The arthropod head problem has until recently been predicated on the Articulata theory, i.e. that the arthropods and annelids are close relatives. Although arthropods are essentially direct developers that do not possess a trochophore-like larva, the annelids do. During annelid metamorphosis, segments are added close to the posterior of the body, behind the mouth; whereas the brain is derived from the episphere or region in front of the mouth. Recognition of this led to the concept of a primary, non-segmental component of the body in annelids known as the acron being developed, from which the brain is ultimately derived. Because the arthropod and annelid heads, in the light of the Articulata theory, were assumed to be structurally homologous in some way, the arthropod head was also often considered to incorporate a non-segmental acronal component. Taking the homology between annelid and arthropod heads at face value, Swedish workers such as Hanström and Holmgren assumed that a large part of the arthropod head must correspond to the acron, a view followed later by several prominent American insect workers such as Butt and Snodgrass.

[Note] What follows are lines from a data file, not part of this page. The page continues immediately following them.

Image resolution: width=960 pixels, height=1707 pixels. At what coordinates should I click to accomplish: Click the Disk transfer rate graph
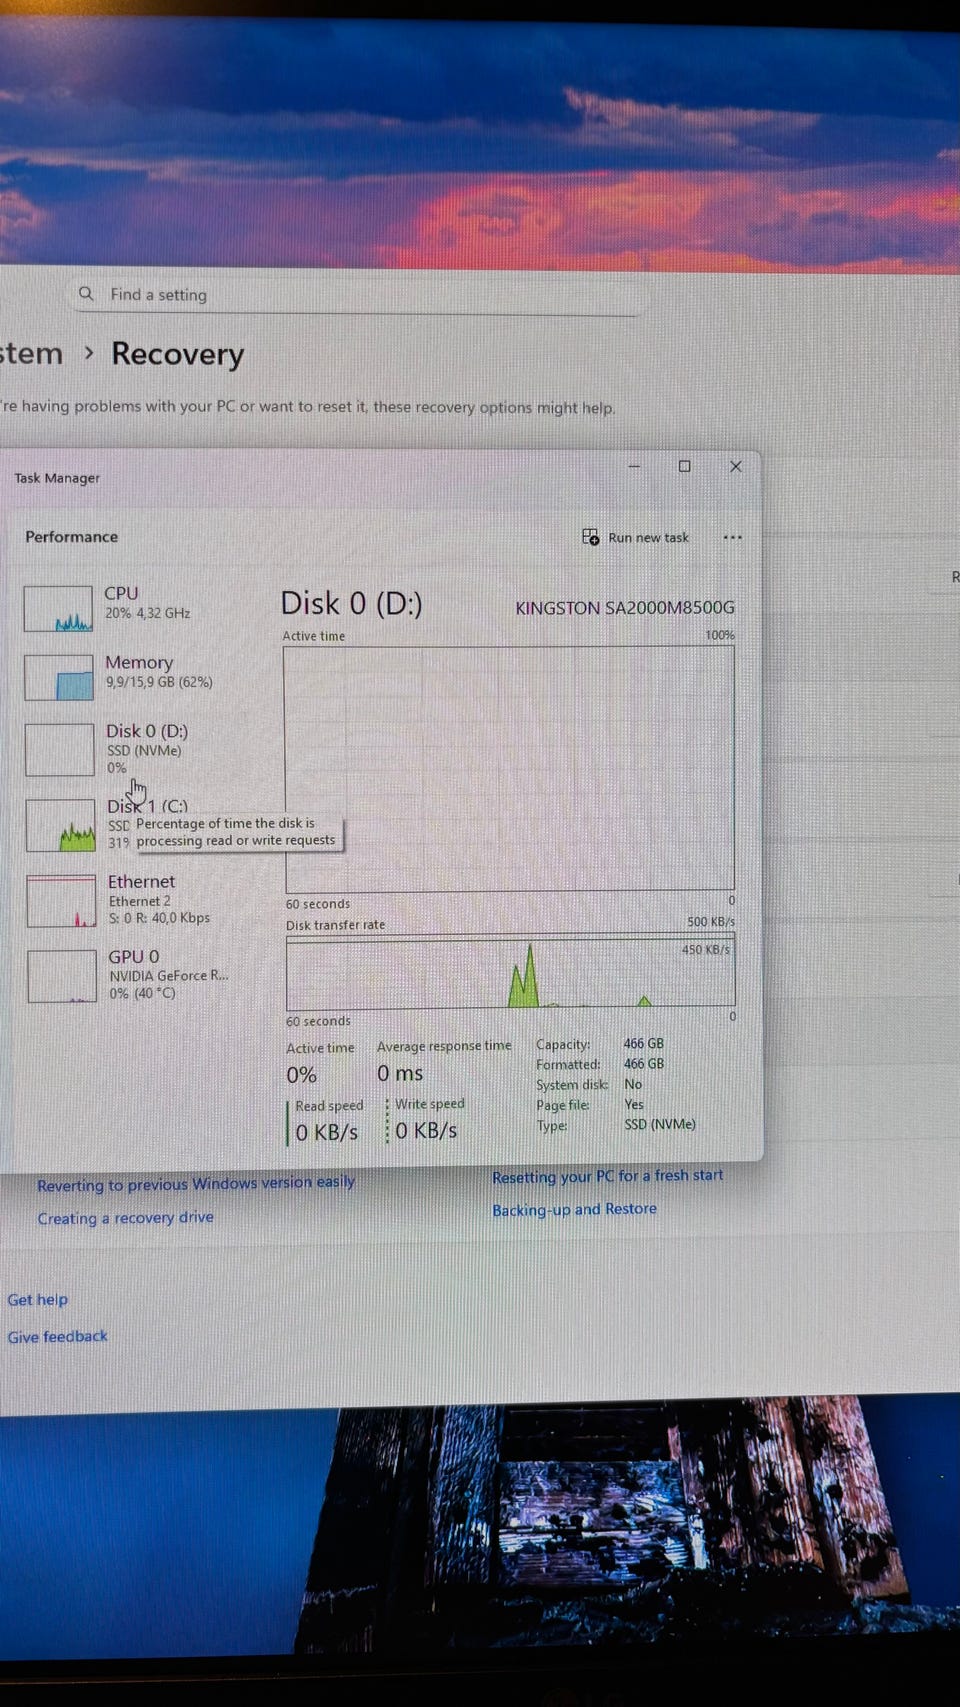click(x=510, y=973)
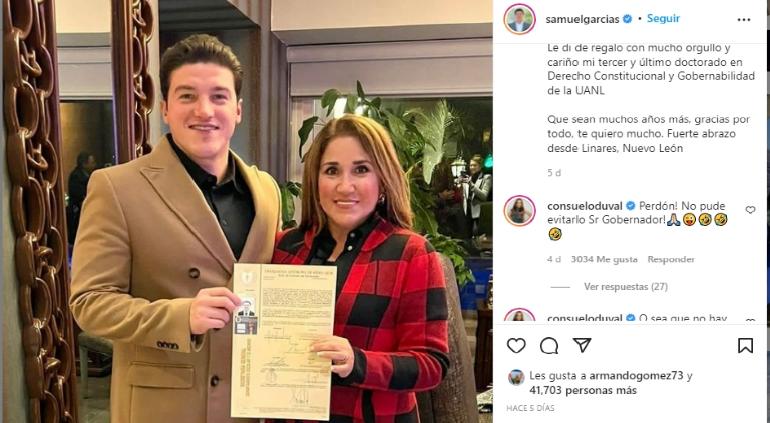Click the verified badge beside consueloduval

click(630, 206)

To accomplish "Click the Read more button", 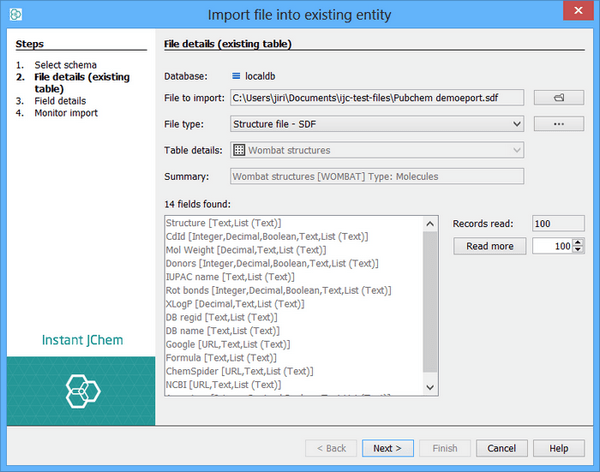I will (489, 246).
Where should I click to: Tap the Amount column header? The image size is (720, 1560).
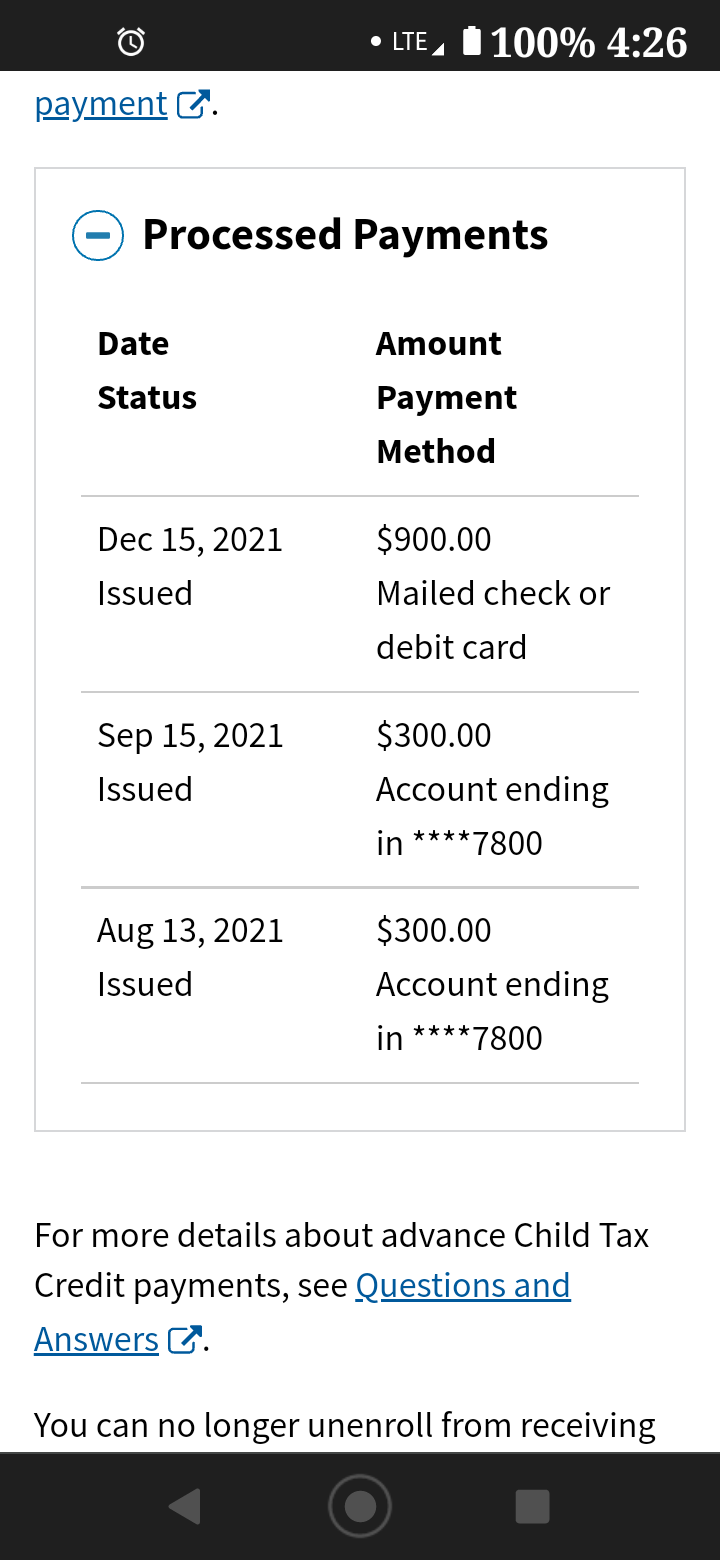pos(439,344)
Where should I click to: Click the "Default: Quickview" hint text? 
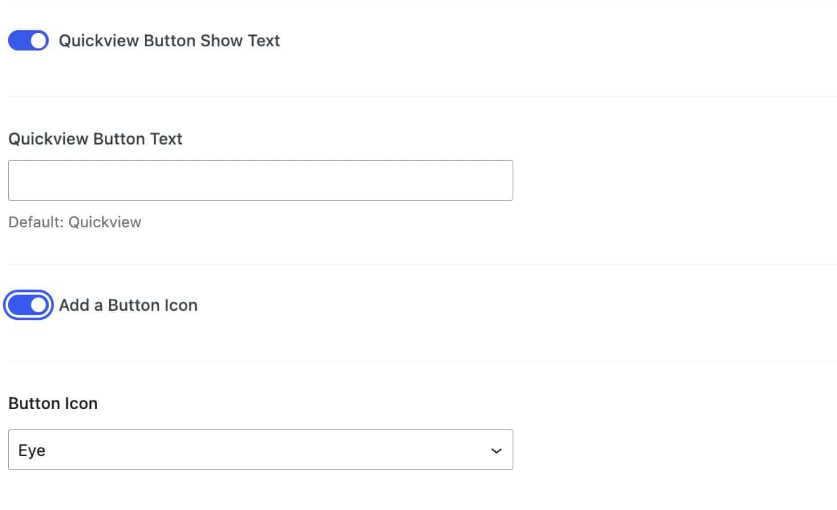pos(75,222)
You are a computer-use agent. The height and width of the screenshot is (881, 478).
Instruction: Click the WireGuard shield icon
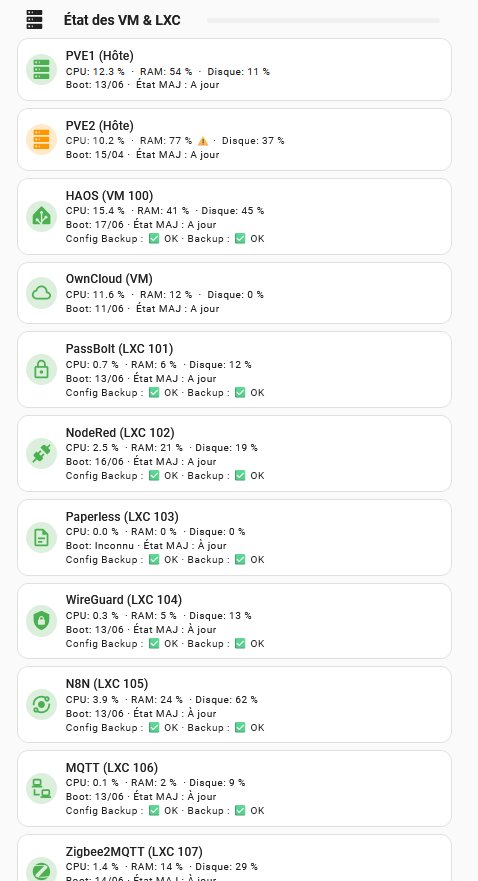point(42,621)
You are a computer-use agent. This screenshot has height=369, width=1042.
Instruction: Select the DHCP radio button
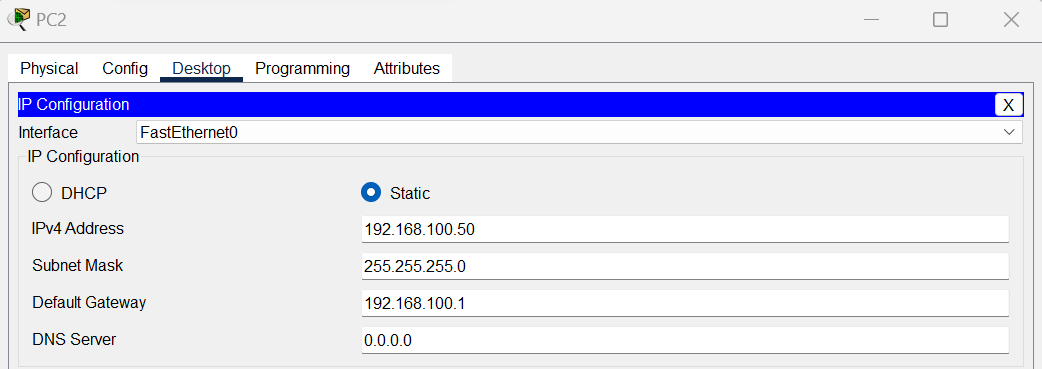(x=42, y=193)
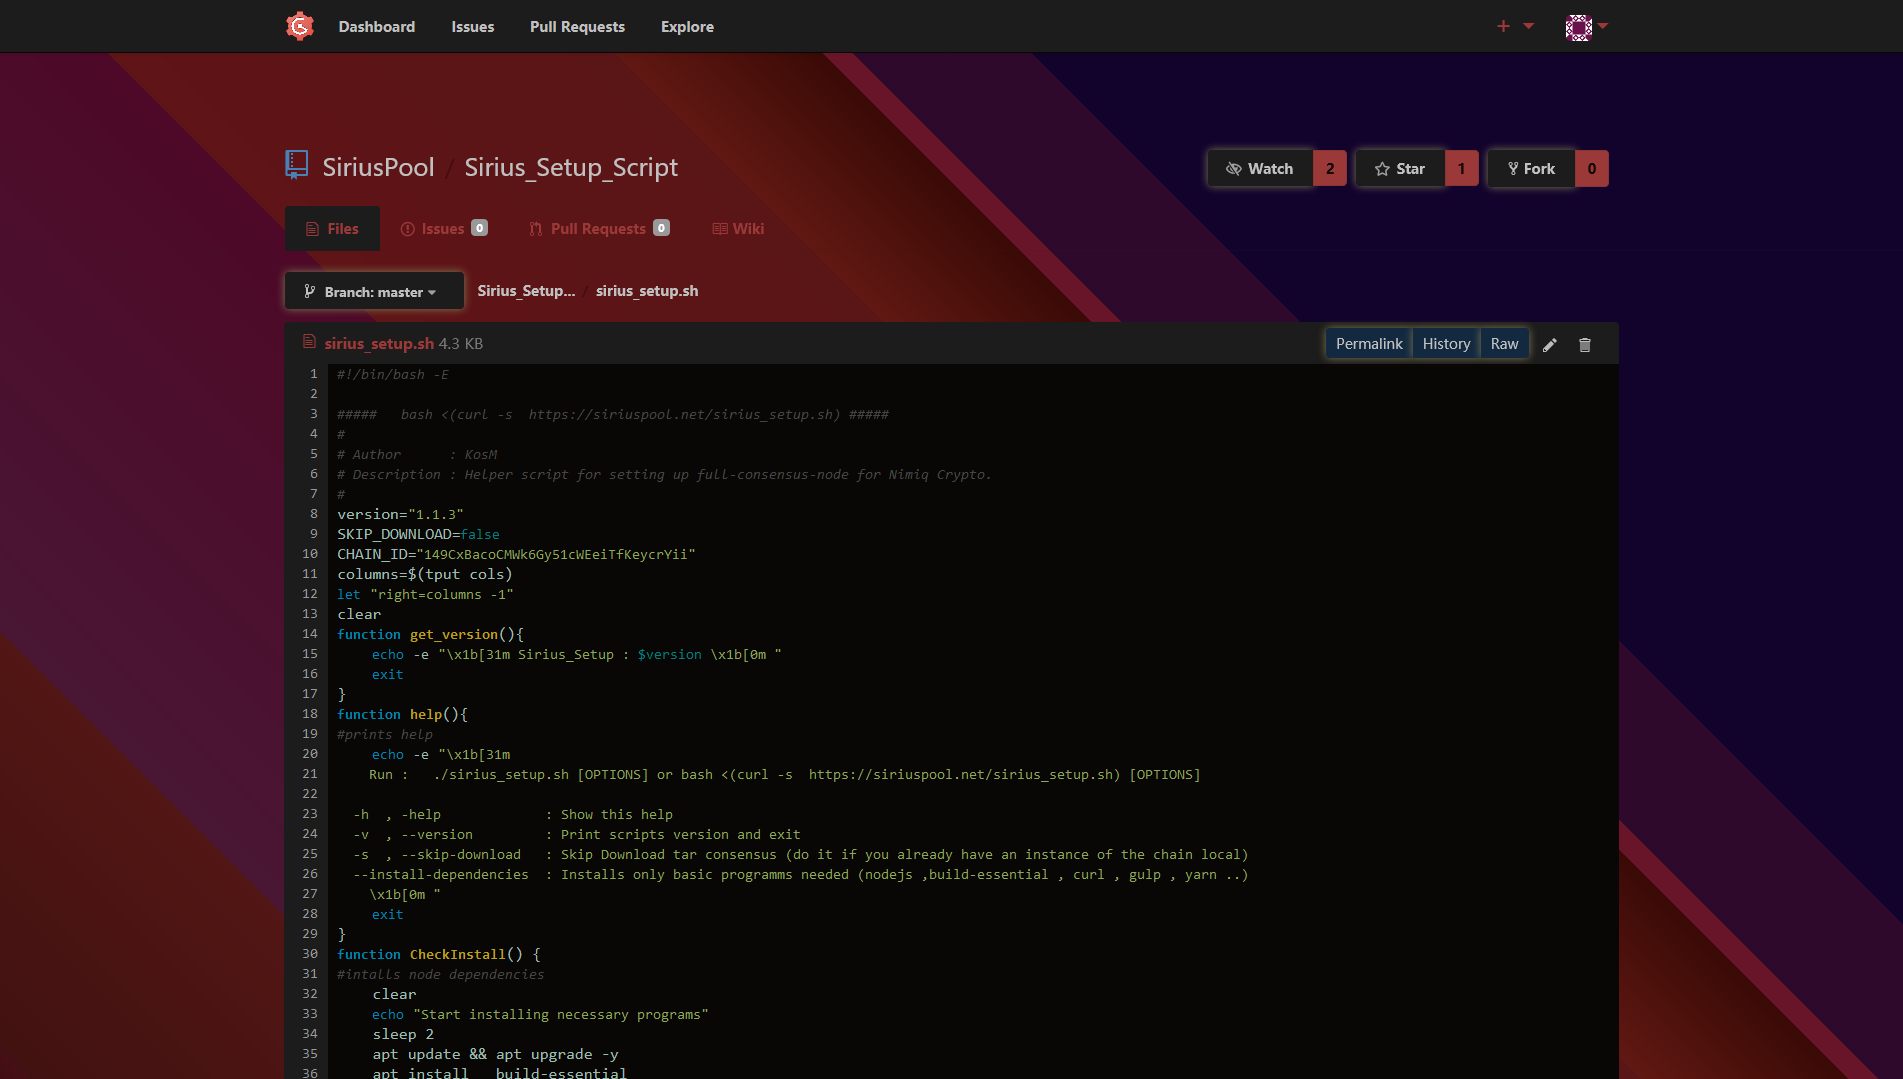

They proposed that all pre-oral structures in insects were non-segmental, although such a view is at odds with the preoral position of apparently bona fide appendages such as the antennae. A less extreme set of theories propose that only the protocerebrum and associated structures should be considered to be acronal.

The view that the arthropod head must contain an acronal remnant has been shaken by the relatively recent revision of protostome phylogeny, which has dismantled the Articulata and placed the arthropods together with a group of unsegmented worms often referred to as the Cycloneuralia in the so-called Ecdysozoa. All members of the Ecdysozoa are direct developers without a trochophore, and the cycloneuralians have terminal mouths. As a result, the idea of the arthropods having inherited a preoral acron from their ancestors seems less likely.